Passage for review
If the child throws a tantrum in a public place, and the parent does not take immediate steps to deal with the situation, you betcha he or she is a bad and lazy parent.
A parent who does not know how to settle a tantrum-throwing child down in short order, and is too spineless to take the kid outside, has no business getting bristly when the rest of the people in the public place voice their objections.
I totally agree, infamousmom --and I can refute the “every kid has a tantrum at some point” position. Yes, the screaming may have already disturbed the diners or shoppers-that is not the point. That is gonna happen–the POINT is that you do not allow it to continue to disturb the rest of the restaurant/store. You act and act immediately. I just got back from Target-little kid singing (not screeching) at the top of his lungs. Cute as hell? Yes AND no-not appropriate in a store.
I was not addressing shodan directly or at all-I was reinforcing the point made by the OP.
Kids are allowed too much leeway in public today. I like kids and am a parent of three, and if YOUR kid askes me for something and doesn’t say please, believe me, I will ask, “what do you say?” or “how do you ask?” I also will not relinquish said item until I hear a “thank you.” The girls in my Brownie troop quickly learned that civility was key. Not sure, but none of them (now all freshmen in HS) seem to be the worse for wear.
yeah-I’m a bitch: doing my part to show kids that there are standards of behavior in this world.
Sorry there’s more.
excal --my point was that I see this every day. The woman in the grocery store was not atypical. Every day I am out-I see stuff that appalls me. I know there are excellent parents out there-but I have started approaching them and complimenting them, because they seem to be disappearing.
I see kids who are hurt in stores (fell down, bumped head, whatever) and are still ignored by that parent who just wants to shop (sorry, but usually mom-I shop during the day for the most part). I really don’t see this stuff when Dad has the kids. I live in an area with alot of SAHM’s.
I hear ‘if you wanna cry, I’ll give you sumthin’ to cry about" about twice a month in a store. Sucks as a discipline device-nsaty, brutish thing to say to anyone.
My beef in this thread is noone seems to want to PAY ATTENTION TO THE CHILD’S NEEDS. Most temper tantrums stem from frustration of some kind. Some frustrations SHOULD be nipped in the bud–whining for more toys, for example. Or a blue one instead of a red one like Timmy’s got (whatever). Ignore those all you like(in the car, away from the public’s ears).

Supplied entries
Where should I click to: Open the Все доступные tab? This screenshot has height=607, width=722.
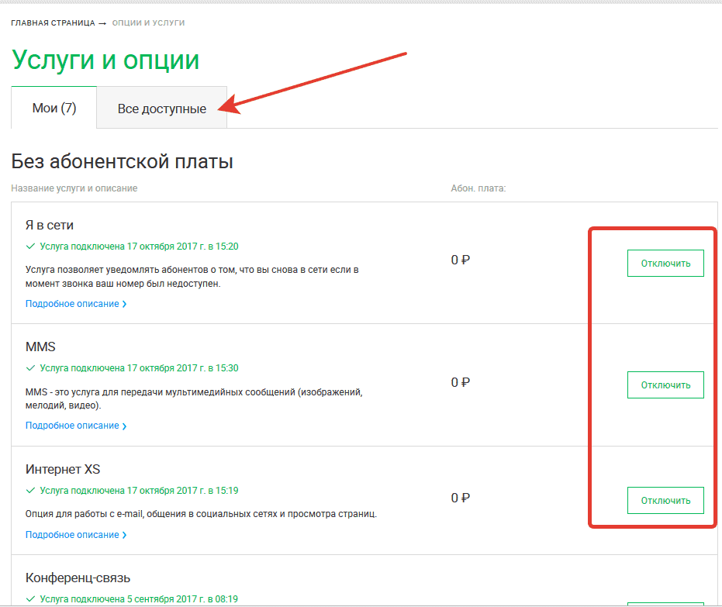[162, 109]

...

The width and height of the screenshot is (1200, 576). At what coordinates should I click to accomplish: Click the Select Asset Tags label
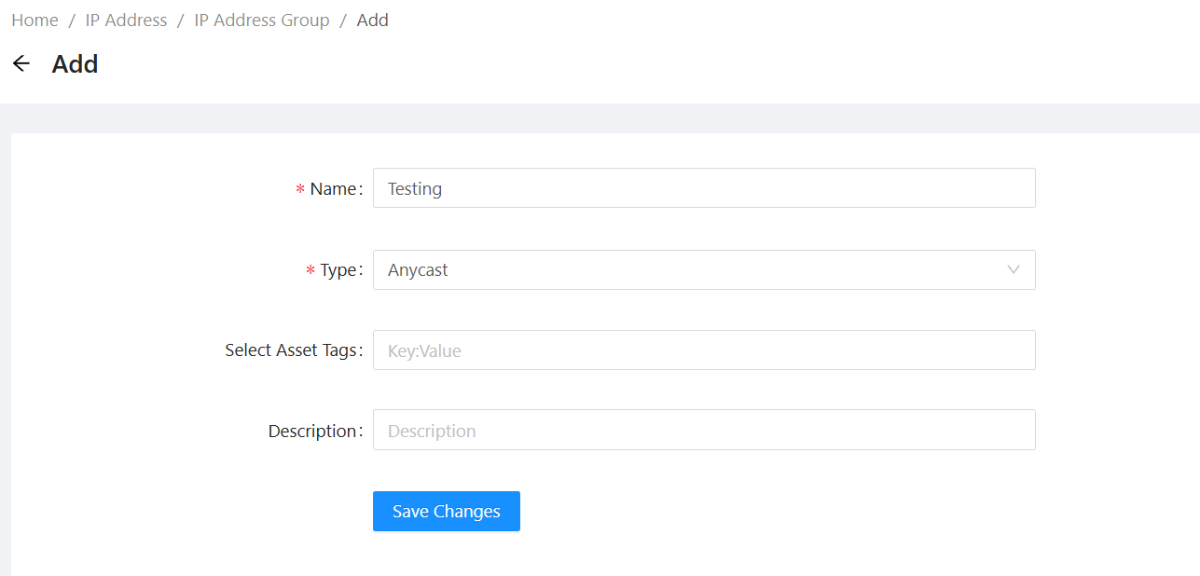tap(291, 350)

---

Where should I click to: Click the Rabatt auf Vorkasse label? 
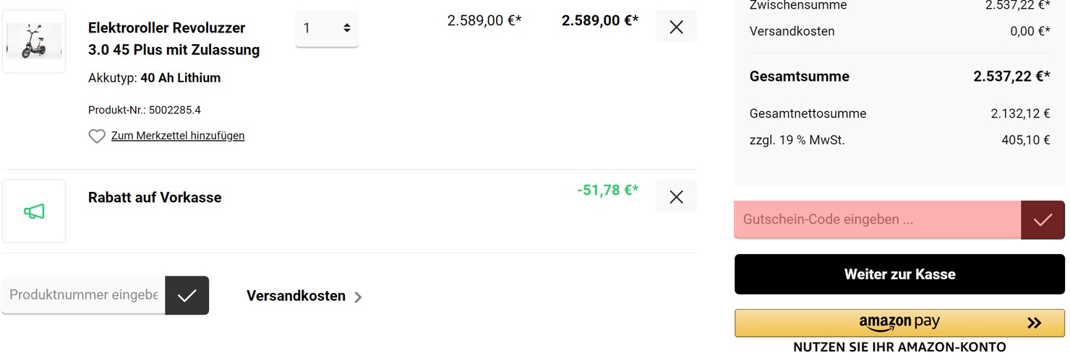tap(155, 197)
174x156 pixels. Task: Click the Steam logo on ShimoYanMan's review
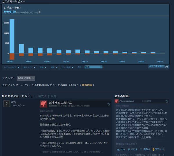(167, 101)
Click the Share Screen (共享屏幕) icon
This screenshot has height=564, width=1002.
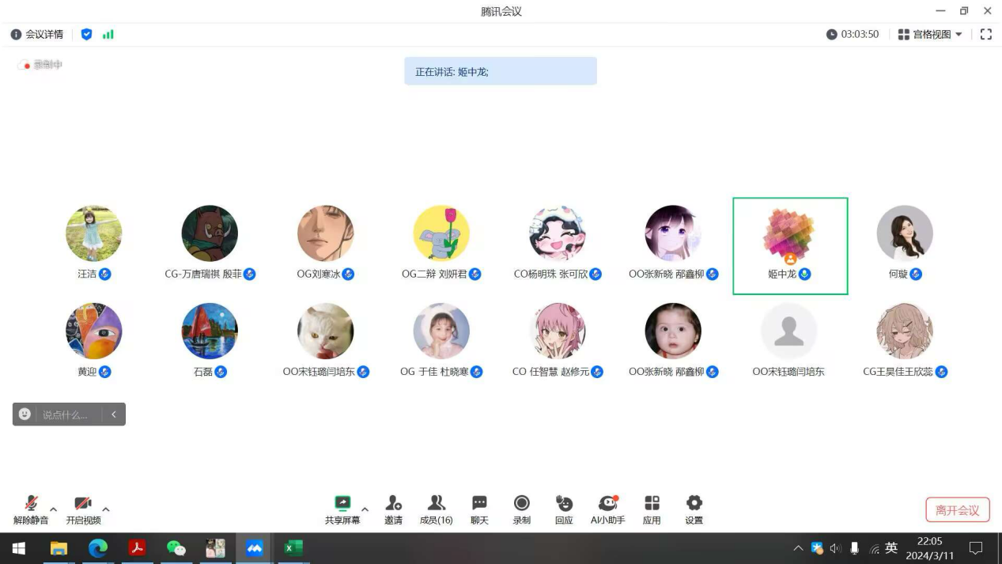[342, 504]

About this exercise
Pick up the forum discussion about children's tantrums in public places where it ends, and continue it from its final sentence.

Result of the exercise
SOME frustrations are NOT the result of me-me-me. Kid is tired, overstimulated, hungry, wet/poopy, coming down with a fever–whatever. Instead of just “ignoring” him–find out what the hell is wrong.
I remember yelling at my first son for acting like a demon child (in the house, but what a trial he was that day!)–turns out he had bilateral ear infections.
No, you don’t reward a tantrum-noone is saying that. I had great success in avoiding them all together. The kids knew from the get go-I don’t buy candy/gum/toys at the checkout. Non-issue, because I was consistent. I told my kids, we are going to X and Y and then we will stop for lunch at (special place) if you behave. (I am paraphrasing). After lunch, we hafta go one more place and then we are done and home for the day.
I didn’t overload them with the errands; I engaged them in the process(and taught them some interesting vocabulary at the same time–the world, even the oil change place, is fascinating to the preschool and under set), and (key point) I praised them for their good behavior. Works like a charm.
Some maybe want to zone out while shopping and think about the last baseball game or sex or that fight you had with your MIL-fine with me. Don’t take your kids shopping then–get a sitter. You want your trip to Kohl’s to be quality time for you to decide on the towel scheme for the new bathroom? Fine-arrange a playdate for junior.
This is not rocket science, folks. How hard is it to raise kids who know how to behave in public?